Stated task: In the records, reproduce everything from "The height and width of the screenshot is (479, 799)." down to "click(269, 282)", swapping "Videos" for "Music" and leaving everything else unchanged.

Source data:

+ + + + + + +

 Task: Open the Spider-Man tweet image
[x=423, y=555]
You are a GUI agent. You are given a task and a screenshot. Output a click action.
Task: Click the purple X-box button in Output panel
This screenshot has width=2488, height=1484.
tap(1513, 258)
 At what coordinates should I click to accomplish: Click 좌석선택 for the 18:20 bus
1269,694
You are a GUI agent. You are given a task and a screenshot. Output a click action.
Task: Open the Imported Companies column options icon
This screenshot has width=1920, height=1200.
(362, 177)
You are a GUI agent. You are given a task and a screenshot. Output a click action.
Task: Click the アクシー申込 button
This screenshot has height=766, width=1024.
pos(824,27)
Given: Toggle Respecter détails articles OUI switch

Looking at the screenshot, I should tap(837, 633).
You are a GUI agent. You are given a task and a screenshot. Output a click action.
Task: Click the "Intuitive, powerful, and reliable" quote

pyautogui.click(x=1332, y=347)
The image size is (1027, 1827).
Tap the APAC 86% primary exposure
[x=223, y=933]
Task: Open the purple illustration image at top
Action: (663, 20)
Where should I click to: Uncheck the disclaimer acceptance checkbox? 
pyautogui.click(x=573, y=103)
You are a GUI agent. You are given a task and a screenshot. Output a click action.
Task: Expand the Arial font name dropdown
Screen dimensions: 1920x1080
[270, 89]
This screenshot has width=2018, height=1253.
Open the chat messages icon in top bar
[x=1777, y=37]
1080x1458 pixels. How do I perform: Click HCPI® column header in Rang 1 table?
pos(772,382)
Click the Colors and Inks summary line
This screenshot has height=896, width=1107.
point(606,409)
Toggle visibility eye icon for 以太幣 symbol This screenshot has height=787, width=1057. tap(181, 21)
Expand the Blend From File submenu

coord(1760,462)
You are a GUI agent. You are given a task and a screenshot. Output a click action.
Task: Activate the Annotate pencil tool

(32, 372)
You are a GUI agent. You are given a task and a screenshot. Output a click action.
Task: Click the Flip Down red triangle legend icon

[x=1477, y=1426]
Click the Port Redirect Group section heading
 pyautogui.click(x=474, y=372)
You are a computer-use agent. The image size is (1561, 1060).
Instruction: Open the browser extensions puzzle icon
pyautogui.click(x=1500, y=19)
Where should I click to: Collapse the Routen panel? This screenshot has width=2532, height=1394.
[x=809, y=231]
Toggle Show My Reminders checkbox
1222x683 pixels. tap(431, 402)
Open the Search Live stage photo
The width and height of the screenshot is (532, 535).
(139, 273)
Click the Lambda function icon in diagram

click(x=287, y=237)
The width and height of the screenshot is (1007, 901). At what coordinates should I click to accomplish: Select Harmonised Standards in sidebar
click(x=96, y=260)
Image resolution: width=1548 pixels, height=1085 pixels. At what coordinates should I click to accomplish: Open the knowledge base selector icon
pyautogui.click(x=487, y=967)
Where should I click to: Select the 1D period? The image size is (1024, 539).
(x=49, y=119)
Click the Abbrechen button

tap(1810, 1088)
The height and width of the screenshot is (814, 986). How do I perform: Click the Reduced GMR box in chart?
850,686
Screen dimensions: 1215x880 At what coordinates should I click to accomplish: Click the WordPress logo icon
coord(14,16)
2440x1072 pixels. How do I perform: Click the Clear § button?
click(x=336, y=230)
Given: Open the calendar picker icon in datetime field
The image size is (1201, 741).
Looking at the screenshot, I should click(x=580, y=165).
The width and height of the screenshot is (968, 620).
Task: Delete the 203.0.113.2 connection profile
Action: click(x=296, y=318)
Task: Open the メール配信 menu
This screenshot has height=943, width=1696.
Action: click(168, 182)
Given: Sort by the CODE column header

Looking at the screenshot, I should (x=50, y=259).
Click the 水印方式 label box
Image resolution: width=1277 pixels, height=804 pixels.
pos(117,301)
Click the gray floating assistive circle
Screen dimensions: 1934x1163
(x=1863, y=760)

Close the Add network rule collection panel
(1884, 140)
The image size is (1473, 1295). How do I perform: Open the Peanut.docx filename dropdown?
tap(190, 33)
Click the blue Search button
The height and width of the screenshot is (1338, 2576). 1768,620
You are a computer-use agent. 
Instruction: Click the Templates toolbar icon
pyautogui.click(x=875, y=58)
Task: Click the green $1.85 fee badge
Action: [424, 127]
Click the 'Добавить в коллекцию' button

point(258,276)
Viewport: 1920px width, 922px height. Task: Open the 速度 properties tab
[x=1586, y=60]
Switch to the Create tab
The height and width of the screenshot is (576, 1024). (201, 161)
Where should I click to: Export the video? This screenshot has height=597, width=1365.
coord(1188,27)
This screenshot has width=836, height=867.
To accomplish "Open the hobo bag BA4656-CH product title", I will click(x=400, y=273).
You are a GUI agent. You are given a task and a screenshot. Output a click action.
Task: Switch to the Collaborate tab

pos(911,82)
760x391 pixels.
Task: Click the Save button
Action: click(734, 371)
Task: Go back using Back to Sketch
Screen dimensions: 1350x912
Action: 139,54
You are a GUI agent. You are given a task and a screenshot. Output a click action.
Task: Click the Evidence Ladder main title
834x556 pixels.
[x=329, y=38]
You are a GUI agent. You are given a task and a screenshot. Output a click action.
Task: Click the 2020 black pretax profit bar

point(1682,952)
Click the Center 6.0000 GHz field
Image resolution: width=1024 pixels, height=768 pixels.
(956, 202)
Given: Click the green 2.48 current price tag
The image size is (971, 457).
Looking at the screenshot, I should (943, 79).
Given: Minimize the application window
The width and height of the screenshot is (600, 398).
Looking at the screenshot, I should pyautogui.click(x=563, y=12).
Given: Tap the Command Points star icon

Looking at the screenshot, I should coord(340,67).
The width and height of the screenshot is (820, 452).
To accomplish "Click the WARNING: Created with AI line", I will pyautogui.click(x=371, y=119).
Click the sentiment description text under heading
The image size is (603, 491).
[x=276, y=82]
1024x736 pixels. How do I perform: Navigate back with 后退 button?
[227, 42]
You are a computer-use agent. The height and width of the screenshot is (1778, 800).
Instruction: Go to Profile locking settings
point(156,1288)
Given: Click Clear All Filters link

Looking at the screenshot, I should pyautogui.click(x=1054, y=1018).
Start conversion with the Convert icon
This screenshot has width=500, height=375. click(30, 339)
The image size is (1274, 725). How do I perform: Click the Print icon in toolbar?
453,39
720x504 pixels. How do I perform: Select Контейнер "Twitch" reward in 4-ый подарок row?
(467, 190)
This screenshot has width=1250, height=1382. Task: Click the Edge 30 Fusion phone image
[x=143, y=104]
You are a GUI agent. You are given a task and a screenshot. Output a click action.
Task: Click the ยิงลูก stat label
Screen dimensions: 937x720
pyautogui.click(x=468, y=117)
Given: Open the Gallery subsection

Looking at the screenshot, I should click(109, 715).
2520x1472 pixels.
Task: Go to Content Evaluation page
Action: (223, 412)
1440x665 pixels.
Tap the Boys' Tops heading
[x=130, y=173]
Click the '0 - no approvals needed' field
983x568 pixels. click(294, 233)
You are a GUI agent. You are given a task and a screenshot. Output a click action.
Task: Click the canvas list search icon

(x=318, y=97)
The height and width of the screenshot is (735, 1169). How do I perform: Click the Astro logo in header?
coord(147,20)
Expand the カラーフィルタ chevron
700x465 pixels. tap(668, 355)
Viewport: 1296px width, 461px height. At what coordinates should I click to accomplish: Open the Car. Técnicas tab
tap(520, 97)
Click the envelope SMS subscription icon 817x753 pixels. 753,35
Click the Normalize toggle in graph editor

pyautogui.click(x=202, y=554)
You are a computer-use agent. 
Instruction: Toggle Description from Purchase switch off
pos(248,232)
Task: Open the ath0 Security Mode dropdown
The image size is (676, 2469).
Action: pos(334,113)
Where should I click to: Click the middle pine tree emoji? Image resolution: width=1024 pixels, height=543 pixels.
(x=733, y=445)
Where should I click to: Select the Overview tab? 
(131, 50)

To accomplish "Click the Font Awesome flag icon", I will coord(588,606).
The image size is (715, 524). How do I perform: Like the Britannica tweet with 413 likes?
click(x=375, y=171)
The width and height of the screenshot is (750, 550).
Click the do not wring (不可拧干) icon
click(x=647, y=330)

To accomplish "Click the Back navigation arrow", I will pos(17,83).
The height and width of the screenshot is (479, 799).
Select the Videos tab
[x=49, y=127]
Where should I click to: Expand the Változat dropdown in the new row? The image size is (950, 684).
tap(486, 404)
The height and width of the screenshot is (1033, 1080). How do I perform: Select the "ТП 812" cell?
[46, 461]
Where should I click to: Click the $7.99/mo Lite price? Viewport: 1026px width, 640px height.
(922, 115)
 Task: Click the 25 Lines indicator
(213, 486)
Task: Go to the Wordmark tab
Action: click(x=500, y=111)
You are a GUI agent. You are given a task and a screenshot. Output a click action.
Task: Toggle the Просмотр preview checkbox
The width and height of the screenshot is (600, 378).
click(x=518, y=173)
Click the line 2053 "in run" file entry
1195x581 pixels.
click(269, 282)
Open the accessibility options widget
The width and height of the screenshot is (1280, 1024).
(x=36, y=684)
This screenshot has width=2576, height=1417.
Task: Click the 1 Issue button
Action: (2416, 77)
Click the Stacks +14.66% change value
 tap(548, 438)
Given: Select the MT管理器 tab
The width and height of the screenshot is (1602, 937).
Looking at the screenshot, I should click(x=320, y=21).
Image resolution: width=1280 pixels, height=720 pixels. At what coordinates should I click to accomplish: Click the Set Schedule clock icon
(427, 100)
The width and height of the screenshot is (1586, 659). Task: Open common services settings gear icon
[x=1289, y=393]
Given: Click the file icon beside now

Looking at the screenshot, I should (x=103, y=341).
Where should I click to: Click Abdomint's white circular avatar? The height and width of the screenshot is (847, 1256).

+ + + + + + +

Response to the task:
The height and width of the screenshot is (479, 799).
Select the Music tab
[x=49, y=127]
Where should I click to: Expand the Változat dropdown in the new row? The image size is (950, 684).
tap(486, 404)
The height and width of the screenshot is (1033, 1080). How do I perform: Select the "ТП 812" cell?
[46, 461]
Where should I click to: Click the $7.99/mo Lite price? Viewport: 1026px width, 640px height.
(922, 115)
 Task: Click the 25 Lines indicator
(213, 486)
Task: Go to the Wordmark tab
Action: click(x=500, y=111)
You are a GUI agent. You are given a task and a screenshot. Output a click action.
Task: Toggle the Просмотр preview checkbox
The width and height of the screenshot is (600, 378).
click(x=518, y=173)
Click the line 2053 "in run" file entry
1195x581 pixels.
click(269, 282)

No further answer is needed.